A+ for “Spelling Bee”

A+ for “Spelling Bee”

Anastasia Gayol Cintron

Photo courtesy of Zach Tysinger

Last week, the Lafayette Theater Department put on an outstanding performance of The 25th Annual Putnam County Spelling Bee in the Williams Center for the Arts Black Box Theatre. A musical comedy, the show (as its title suggests) is about the 25th annual spelling bee in Putnam County. This show is not so much about the actual bee, but more about the six main spellers: Chip Tolentino (Ryan Raesly ‘15), Logainne Schwartzandgrubenniere (Samantha Meyerson ‘15), Leaf Coneybear (Luis Aviles ‘17), Marcy Park (Aleni Mackarey ‘16), William Barfee (Joseph Rothschild ‘16), and Olive Ostrovsky (Hannah Weaver ‘17).

The show’s underlying goal is to highlight the struggles and pressures of modern-day pre-adolescents. Although outrageously funny, and at times ridiculous, the musical also sends out a resounding message about what preteens have to cope with on a daily basis including parental pressures, bullying, the marital issues of their parents, and puberty.

There was not one actor who did not perform above and beyond college level theatre. Nikelia Haines ‘15, playing two roles (“speller” Rona Lisa Perretti and Olive’s mom), had vocals that were just as good, if not better than the original Broadway casting of Rona.

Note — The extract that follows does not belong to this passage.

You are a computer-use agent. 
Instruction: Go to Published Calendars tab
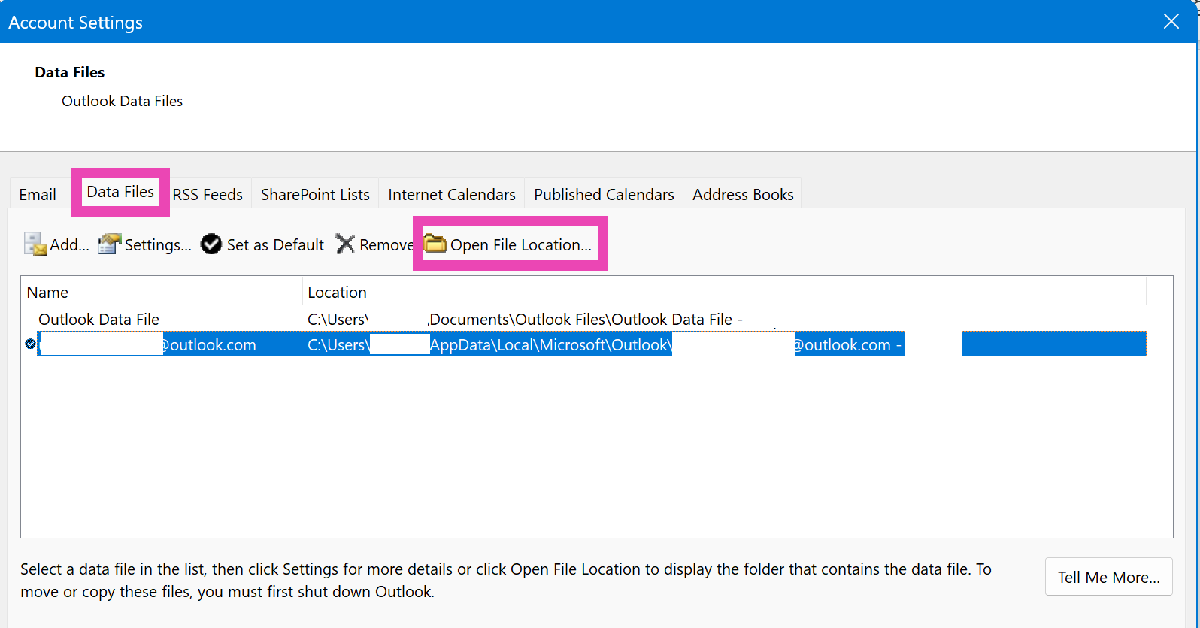tap(604, 194)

Haines’ chilling harmony of the most vocally demanding song in the show, “The I Love You Song” with also impressive Hannah Weaver ‘17 and Marcus Vilmé ‘17, blew me away.

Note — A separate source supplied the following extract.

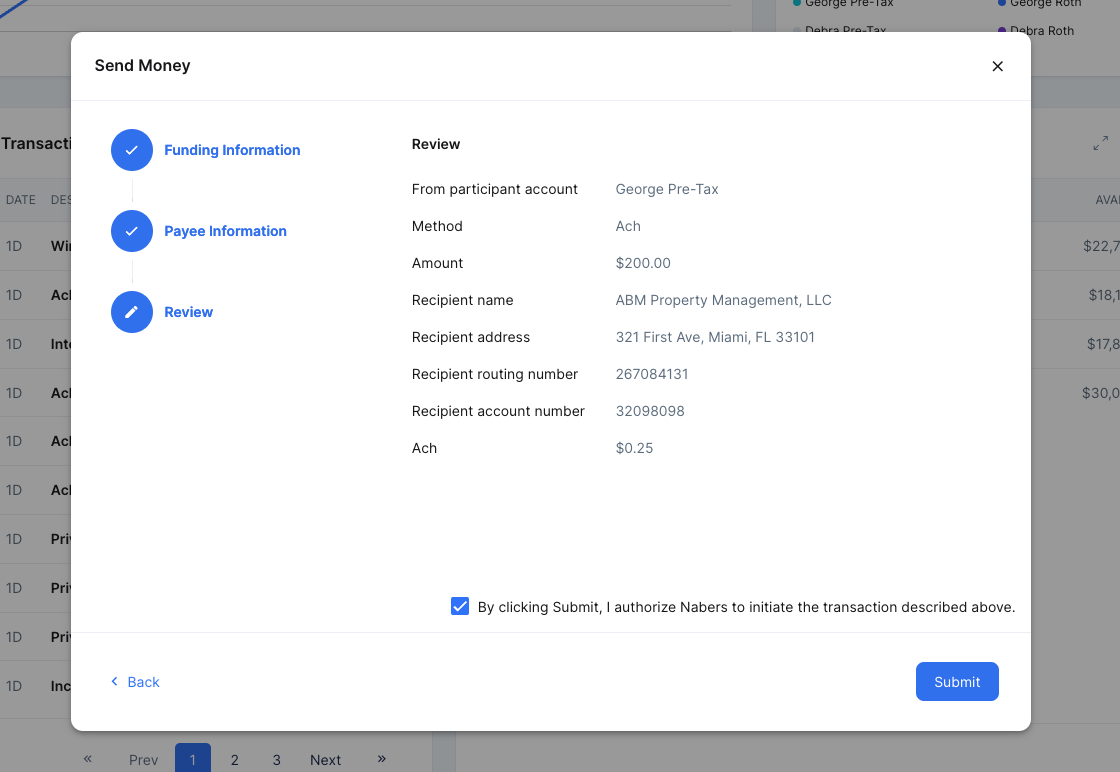The image size is (1120, 772).
Task: Click the Debra Roth purple legend dot
Action: [x=1002, y=31]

Actors playing spellers in the show were able to do something quite spectacular in pristinely channeling the body language of uncomfortable, self-conscious, and quirky pubescent nerds. Joseph Rothschild ‘16, as William Barfee, had the difficult and athletic task of working his “magic foot” while simultaneously using his saline nasal spray.

The comedy of the show came from a few notable actors including Ryan Raesly ‘15 in his performance of the infamous “Chip’s Lament,” Marcus Vilmé ‘17 as the convicted comfort counselor, and Patrick Grundy ‘15 who played a sarcastic and crazed vice principal in desperate need of anger management therapy.

Although not every musical number was seamless and some blocking issues were evident, it is difficult to be critical of these aspects of the show because of the large undertaking it is to not have a defined stage, and to have non-actors onstage during numbers that require a lot of movement. I will say that the more complicated blocking that required accuracy, like the slow motion and dream sequences, were close to perfect.

Like the original Broadway production, the entire theatre resembled a middle school gymnasium with a few added Lafayette touches, like making the Putnam mascot a leopard.

One very important component to the show is having a theatre in the round, making the audience feel engaged with the show and forcing them to interact. The Player’s show was no different than its Broadway predecessor in maintaining audience participation. Before opening, members could sign up to be chosen as featured spellers in the show. These non-actors were put on the spot to spell words like “cow,” but then given large impossible words to be eliminated with, contributing to much of the comedy in the show.

The 25th Annual Putnam County Spelling Bee receives an “A +” for maintaining the spirit of the story, exhibiting incredible musical and acting talents, and for making the audience laugh even as we were leaving the theatre.